In use by colleges and universities for over twenty years, the College Success Factors Index (CSFI) is an instrument containing 100 self-scoring statements designed to determine the readiness of college students to successfully complete their early years in higher education. The CSFI is a useful tool for counselors, advisors, and instructors that looks at the very fundamentals that are behind success in higher education.

Many factors indicate potential academic success in universities and colleges throughout the country. Most notably, grade point average in high school and aptitude scores, such as SAT or ACT scores, are used to predict success in college. However, additional factors which are often unmeasured have a very important place in the retention of students and their continuing success in higher education. For example, how a student uses his or her time or approaches the tasks assigned may be more critical to success than aptitude and previous academic records.

Take the example of a first year student taking mathematics and English as part of their college experience. It is expected that previous high school GPA in mathematics and English, along with verbal and quantitative test scores, would adequately predict success. But typically, affective factors are also operating. Mathematics assignments are usually turned in every week or every other day, which demand a precise organization of time and task. Failing to turn in assignments on time, the student is graded down, indicating a lack of knowledge of the subject. Yet, it may not be math ability but an inability to deal with time and task that actually lowered the grade. A student could conceivably fail mathematics while understanding the content if he or she is unable to deal with factors like precision and task planning.

Moreover, factors such as involvement in activities at the college and family interest may in fact be greater success indices than previously known. The former allows the student involvement with college activities, interaction with faculty and the development of peer relationships. The latter relates to a family that encourages success in college by providing encouragement, flexibility in the family calendar and the sharing of family resources.

With this in mind, the College Success Factors Index has been developed to help measure many of the undiscovered fundamentals and factors that are critical to academic success. The index is designed to show not only overall scores, but it also designed to demonstrate a breakdown of the ten important criteria designated as important for one to maximize their potential for college success.

The CSFI is intended to have practical predictive value for anyone working with college bound and first-year students. As a diagnostic instrument, the College Success Factors Index allows us to look at scores in reference to a criterion success line, which is called the watchline. For example, during the first year in college, low scores may be examined and students given learning opportunities and interventions to improve their score through a first-year seminar or through a one-on-one advising session.
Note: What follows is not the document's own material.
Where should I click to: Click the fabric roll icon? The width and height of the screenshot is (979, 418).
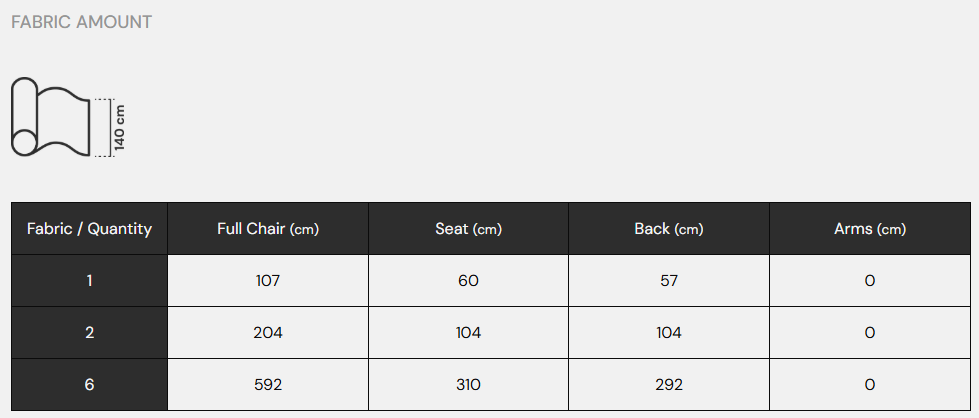coord(49,118)
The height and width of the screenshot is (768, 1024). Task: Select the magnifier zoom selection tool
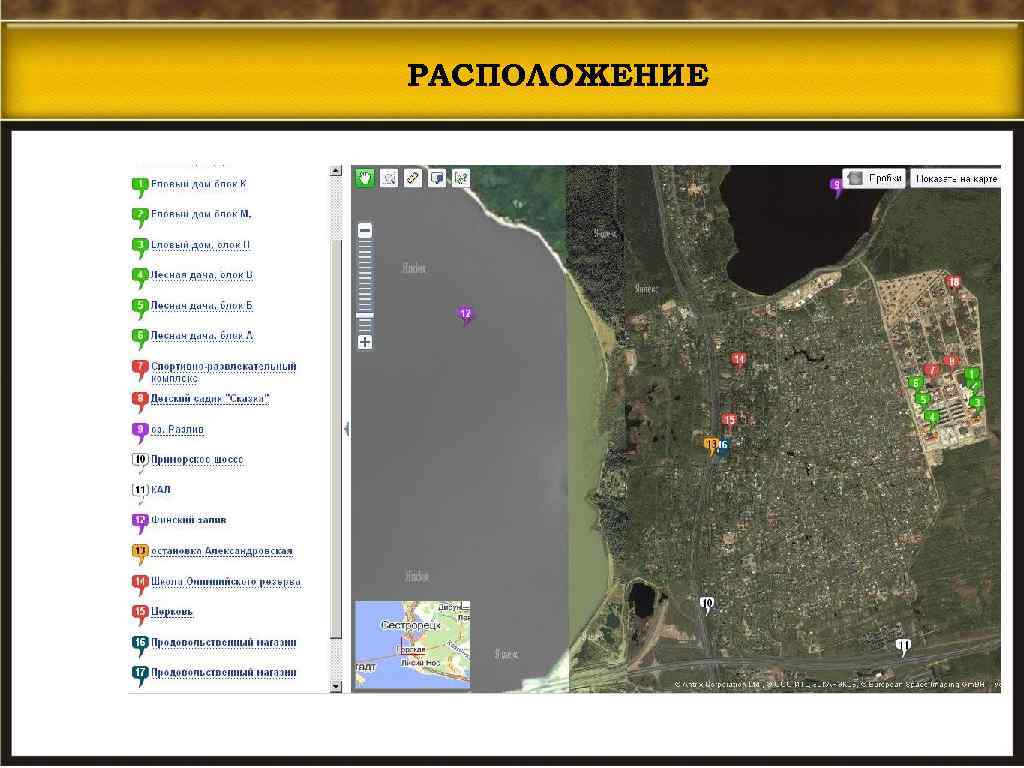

The CSFI is coupled with Early Alert functionality. Early Alert allows students and professional staff to identify areas that need improvement the first day of school, thereby increasing the possibility for retention. Through Early Alert, staff may offer interventions that keep students in college. For example a student with an overall CSFI score high enough for university work may find that his or her time management score falls below the watchline. Customized time management interventions may be employed during the first year of college so that this student is able to better persist as he or she progresses with other courses in college.